Here's why I'm not panicked about rising gasoline prices, as many headlines suggest we all should be. It's a personal story. Let me start at the beginning.

The automotive love of my life was my first. It was a 1979 Pontiac Grand Prix, already 10 years old when it drove to my door on that mild spring day. A cloudy ocean color, the mid-size car had a V6 engine, and boy, did it move. A whole lot of hood stood between me and the car ahead.

But ask about its fuel economy, and "economy" is not quite the word. It got about 17 miles per gallon. To obtain such low mileage today, you'd have to drive a giant Chevy Suburban SUV — which actually says a lot about how much more fuel efficient Detroit has become.

I currently drive a 10-year-old Honda Accord, four cylinders, manual transmission. His zippy motor runs 25 miles to the gallon. So let's calculate what the gas price meant to me then and means now.

In 1989, a gallon of gas cost about $1.12. Driving 10,000 miles in the Pontiac would cost me $1,205 in today's inflation-adjusted dollars. Going the same distance in the Honda at the recent "high" price of $3.75 a gallon costs $1,500. That's about $300 more — not an insignificant sum, but not bankrupting, either.

Let's move on. The car I yearn to own is a new Ford Fusion Hybrid, which gets 39 miles to the gallon.
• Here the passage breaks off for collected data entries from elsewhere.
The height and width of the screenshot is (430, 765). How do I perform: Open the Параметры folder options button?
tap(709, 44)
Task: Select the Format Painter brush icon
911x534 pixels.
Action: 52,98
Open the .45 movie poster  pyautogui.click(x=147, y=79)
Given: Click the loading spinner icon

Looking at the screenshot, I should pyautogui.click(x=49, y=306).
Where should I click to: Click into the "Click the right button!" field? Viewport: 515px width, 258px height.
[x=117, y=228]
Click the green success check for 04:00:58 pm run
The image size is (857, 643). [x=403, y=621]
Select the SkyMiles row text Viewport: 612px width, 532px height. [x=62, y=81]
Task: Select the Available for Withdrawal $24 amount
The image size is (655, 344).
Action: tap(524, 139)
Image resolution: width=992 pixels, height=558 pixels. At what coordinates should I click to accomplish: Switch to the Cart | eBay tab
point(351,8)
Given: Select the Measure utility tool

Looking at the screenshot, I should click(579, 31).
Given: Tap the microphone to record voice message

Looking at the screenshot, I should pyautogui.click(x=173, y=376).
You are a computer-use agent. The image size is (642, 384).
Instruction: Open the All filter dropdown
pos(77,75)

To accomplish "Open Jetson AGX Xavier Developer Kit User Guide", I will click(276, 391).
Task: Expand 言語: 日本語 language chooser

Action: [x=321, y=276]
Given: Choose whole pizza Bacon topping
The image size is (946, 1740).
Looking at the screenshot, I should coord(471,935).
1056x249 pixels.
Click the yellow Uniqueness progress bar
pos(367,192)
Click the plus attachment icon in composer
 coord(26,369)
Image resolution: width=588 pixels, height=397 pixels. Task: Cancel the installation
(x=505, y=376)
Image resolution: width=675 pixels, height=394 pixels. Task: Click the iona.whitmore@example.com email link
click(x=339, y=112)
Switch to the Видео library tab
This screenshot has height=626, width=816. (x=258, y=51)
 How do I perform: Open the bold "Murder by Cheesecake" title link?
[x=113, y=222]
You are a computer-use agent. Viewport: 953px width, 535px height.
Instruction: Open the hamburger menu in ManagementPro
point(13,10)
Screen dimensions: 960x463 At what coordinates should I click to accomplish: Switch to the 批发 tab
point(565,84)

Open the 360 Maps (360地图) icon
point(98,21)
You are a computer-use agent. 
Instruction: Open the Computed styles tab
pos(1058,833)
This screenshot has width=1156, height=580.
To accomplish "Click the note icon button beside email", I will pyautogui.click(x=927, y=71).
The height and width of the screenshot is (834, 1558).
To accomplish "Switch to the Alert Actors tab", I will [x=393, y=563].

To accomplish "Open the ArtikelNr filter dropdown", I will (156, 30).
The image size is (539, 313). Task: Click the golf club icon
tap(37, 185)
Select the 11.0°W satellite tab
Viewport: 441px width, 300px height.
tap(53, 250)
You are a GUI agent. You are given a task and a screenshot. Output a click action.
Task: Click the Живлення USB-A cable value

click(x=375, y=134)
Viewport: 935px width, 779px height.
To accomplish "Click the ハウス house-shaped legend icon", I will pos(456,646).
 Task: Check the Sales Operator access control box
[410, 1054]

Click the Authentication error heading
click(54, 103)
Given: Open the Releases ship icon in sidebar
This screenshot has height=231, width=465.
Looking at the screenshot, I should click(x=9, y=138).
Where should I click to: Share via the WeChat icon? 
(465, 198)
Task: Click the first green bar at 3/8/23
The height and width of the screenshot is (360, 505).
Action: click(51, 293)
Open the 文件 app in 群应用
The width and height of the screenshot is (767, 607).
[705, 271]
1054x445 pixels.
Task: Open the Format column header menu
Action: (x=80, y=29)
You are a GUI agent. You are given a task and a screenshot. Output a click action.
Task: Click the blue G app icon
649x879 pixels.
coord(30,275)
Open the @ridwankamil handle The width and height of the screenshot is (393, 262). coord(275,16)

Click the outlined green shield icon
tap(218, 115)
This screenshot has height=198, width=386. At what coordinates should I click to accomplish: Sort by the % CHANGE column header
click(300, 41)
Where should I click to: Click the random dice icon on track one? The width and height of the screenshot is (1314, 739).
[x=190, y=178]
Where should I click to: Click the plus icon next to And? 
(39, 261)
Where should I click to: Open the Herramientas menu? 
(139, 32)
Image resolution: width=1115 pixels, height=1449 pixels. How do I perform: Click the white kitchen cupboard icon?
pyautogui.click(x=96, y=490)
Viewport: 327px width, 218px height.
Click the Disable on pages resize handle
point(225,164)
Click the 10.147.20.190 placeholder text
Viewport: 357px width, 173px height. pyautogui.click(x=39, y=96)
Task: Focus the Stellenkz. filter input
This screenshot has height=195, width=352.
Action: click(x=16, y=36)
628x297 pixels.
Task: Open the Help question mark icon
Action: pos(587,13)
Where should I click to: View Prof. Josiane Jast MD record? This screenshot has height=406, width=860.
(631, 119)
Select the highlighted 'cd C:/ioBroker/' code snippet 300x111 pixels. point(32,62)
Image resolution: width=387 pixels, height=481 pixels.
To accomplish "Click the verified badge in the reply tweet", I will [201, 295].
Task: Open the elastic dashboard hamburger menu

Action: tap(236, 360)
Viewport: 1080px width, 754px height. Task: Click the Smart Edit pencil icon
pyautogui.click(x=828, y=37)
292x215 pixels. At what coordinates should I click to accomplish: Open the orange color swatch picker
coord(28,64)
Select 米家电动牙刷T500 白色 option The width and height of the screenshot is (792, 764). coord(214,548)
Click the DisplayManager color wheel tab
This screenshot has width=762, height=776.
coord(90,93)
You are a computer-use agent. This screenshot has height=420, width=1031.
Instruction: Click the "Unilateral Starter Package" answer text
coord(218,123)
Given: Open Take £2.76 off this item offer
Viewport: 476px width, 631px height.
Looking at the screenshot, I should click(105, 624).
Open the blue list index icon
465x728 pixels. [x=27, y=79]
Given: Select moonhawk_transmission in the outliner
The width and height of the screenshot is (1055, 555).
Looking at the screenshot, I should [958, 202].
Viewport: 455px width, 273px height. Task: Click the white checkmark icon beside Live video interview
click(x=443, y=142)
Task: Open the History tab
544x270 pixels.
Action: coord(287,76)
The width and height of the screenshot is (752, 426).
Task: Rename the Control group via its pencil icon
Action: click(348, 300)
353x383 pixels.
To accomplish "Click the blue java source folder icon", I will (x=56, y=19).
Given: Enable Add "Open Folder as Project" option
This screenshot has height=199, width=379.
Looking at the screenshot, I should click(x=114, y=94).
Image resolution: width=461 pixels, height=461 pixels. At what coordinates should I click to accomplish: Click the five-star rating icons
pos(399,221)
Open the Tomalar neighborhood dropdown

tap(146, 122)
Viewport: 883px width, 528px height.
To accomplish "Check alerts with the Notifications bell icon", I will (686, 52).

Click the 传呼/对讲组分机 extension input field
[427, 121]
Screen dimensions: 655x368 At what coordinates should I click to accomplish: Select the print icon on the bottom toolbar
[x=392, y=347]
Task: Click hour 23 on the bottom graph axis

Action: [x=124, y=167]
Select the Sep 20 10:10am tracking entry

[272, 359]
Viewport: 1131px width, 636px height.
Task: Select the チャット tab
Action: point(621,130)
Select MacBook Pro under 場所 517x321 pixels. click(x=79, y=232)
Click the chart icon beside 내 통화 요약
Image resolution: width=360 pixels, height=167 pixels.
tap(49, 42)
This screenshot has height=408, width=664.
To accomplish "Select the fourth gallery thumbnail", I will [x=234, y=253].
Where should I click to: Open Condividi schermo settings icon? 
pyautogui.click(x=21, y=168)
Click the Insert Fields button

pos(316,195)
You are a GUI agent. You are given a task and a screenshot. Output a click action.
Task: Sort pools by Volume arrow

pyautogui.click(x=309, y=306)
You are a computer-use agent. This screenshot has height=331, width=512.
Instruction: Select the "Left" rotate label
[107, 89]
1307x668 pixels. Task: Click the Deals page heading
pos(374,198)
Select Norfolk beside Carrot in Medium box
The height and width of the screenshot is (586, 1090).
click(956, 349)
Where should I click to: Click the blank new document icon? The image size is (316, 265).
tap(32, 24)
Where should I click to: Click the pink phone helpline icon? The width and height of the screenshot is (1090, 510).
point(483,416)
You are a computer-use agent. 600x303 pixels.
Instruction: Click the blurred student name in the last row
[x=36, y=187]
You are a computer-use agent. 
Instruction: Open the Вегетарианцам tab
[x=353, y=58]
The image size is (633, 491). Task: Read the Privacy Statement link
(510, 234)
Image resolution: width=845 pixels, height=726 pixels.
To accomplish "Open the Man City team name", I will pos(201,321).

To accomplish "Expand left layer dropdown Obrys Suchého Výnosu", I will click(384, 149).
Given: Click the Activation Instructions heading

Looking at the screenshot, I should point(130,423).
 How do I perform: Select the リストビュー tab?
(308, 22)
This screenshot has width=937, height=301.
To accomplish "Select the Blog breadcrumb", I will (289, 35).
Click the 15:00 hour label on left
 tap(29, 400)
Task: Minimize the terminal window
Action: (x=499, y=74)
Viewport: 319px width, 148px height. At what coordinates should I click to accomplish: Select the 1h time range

I could go 10,000 miles in that for $960. Thus, driving the modern fuel-efficient car would cost me $245 less than the beloved Pontiac, even at the much higher 2012 price of gas. (Yes, you pay more for the high-tech car. I get that.)

The point is that as Americans find ways to burn less energy in their cars and in their homes, price increases don't hurt as much as before.

That is why the prospect of higher gas prices this summer does not have Americans grabbing their children and screaming for deliverance from the Oval Office. They have become a bit less sensitive to energy costs.

They are also somewhat more sophisticated about the reasons gas prices rise and the reality that they often fall. In a recent Washington Post/Pew Research poll, fewer than one in five blamed the president for higher gas prices. A slightly larger number, nearly one in four, said they did not know whom or what to blame.

May we suggest market forces? Demand from China and India continues to rise. The American economy is improving, and driving increases as the weather up north begins to turn warm.

Climbing tensions with Iran has also spiked energy costs. If things turn violent, analysts see the price of gas going up another 50 cents, to possibly $5 a gallon come summer. Today's price already reflects much of that uncertainty, so if the tensions ease, the price could go down.

Higher gas prices are worrisome for the larger and still weak economy. They eat into paychecks that could be cashed for other things. It is said that a one-cent rise in the price of a gallon of gas absorbs about $1 billion in consumer spending over a year. The broader economy is one thing that Americans, rightly or wrongly, tend to blame or thank the president for.

Today's cars are not only more fuel efficient, they're safer than the models of 30-odd years ago. What they lack is personality, but that's another story. Who knows. Someone may revive the '79 Grand Prix with a hybrid-engine heart. Otherwise, as so much else in life, there's no going back.

To find out more about Froma Harrop, and read features by other Creators Syndicate writers and cartoonists, visit the Creators Syndicate web page at www.creators.com.

COPYRIGHT 2012 THE PROVIDENCE JOURNAL CO.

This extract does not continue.